Gendered parenting is so weird. As a little kid I was a total daddy's girl, I was told I would always try to sneak the garage, I was always very interested in everything he was doing and would follow him around while he was working, but while my family was never the type to outright say "you can't do that because you're a girl", they simply didn't entertain the idea that I could possibly be interested in cars. Then when my little brother was born, it was just assumed he would become a mechanic like our dad because he was a boy. Even though he, unlike me, didn't like being in the garage much and wasn't all that interested in what dad was doing. Once he got to a certain age, dad started making him help and would drag him away from his actual interests for it, which lead to a lot of arguing and not much actual learning.
Gendered expectations sort of create doubles of children. There's the real child with their actual personality, interests and behaviors, and then there's the Gender Child.
My real brother hated soccer and team sports. The Gender Child that existed only the minds of the adults in his life enjoyed playing soccer because that's what a Boy Child likes.
Growing up, I always felt like adults didn't actually know me as a person and they weren't interested in getting to know me. Because they felt they'd already learned everything there was to know about me when they were told "it's a girl".
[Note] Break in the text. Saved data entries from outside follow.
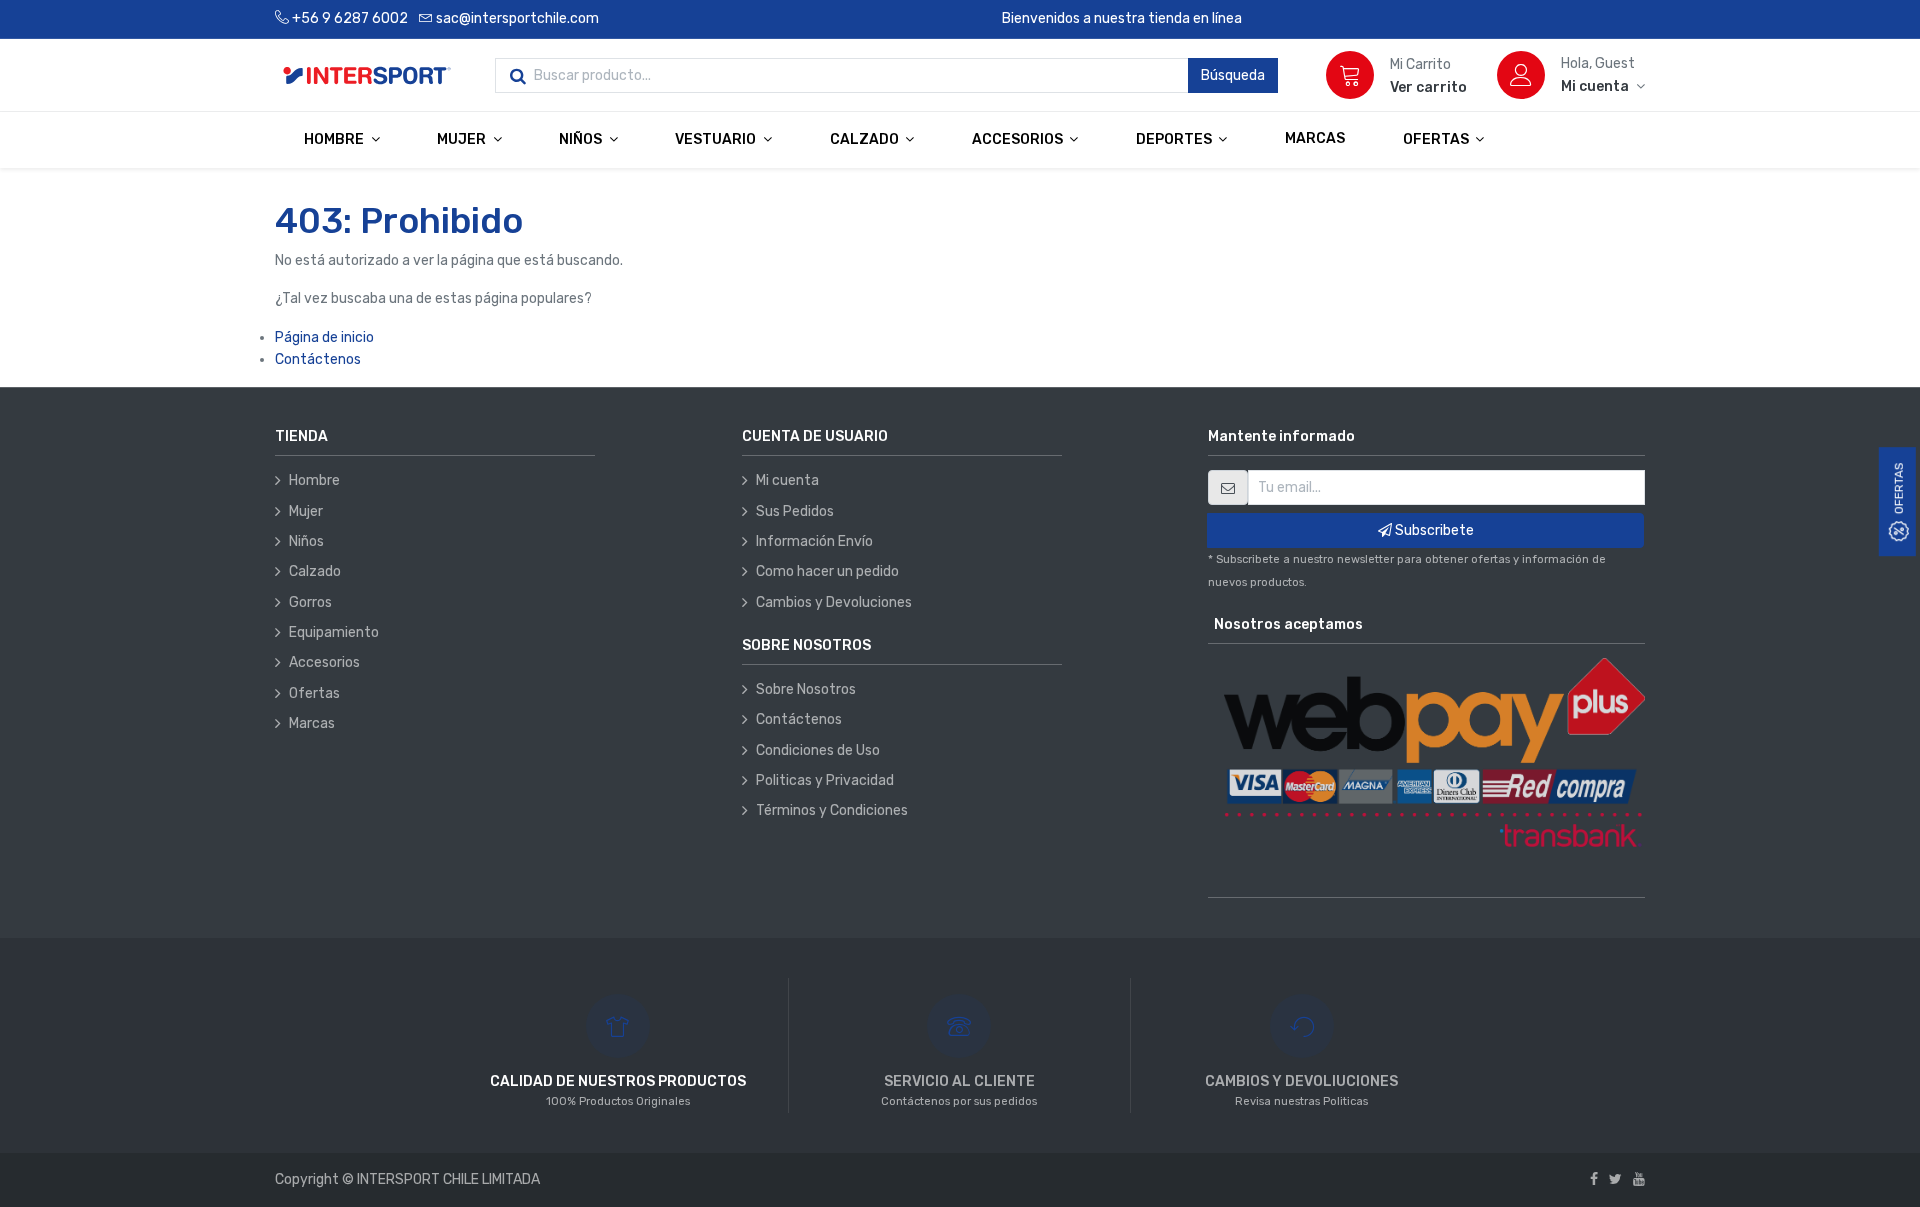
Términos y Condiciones (832, 810)
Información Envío (814, 541)
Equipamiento (334, 632)
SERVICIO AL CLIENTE (959, 1081)
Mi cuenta (787, 480)
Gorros (310, 602)
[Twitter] (1615, 1179)
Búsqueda (1233, 75)
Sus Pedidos (795, 511)
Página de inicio (324, 337)
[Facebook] (1594, 1179)
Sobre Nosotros (806, 689)
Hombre (314, 480)
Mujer (306, 511)
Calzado (315, 571)
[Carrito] (1350, 75)
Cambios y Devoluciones (834, 602)
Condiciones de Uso (818, 750)
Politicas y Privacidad (825, 780)
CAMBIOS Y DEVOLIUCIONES (1301, 1081)
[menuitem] (1315, 139)
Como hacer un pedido (827, 571)
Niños (306, 541)
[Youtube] (1639, 1179)
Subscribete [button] (1433, 530)
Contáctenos (318, 359)
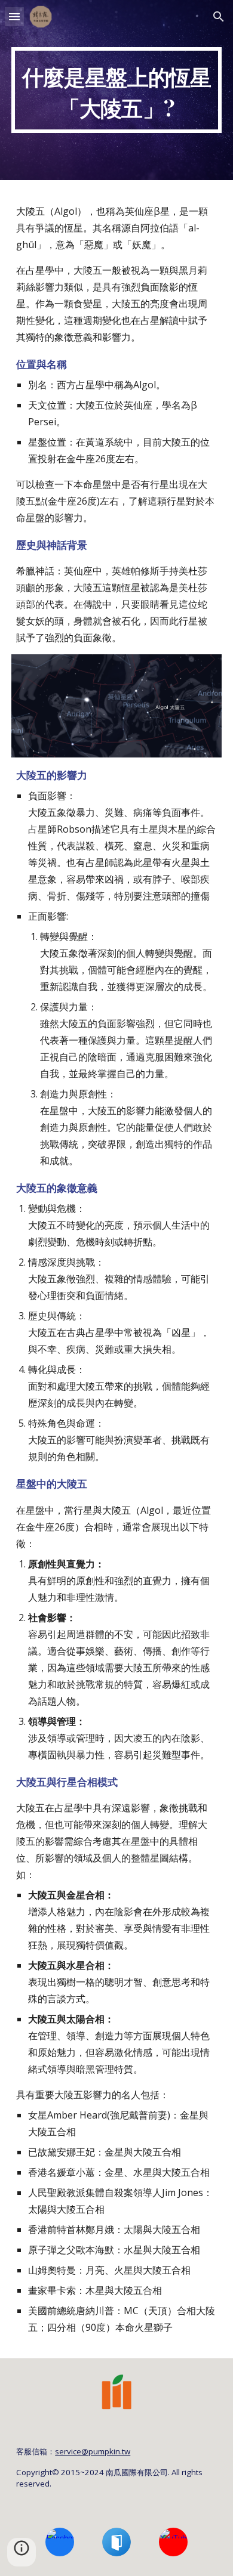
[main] (116, 90)
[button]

When I talk about how I never got gifts I actually liked from my relatives (to this day I still don't like getting gifts that aren't something I picked out myself), it isn't actually about the gifts themselves. I don't even remember them. What I do remember is the feeling of being given gifts that were seemingly not bought with the real me in mind. They were for the Girl Child™️ version of me. The me that adults wanted me to be, not who I actually was.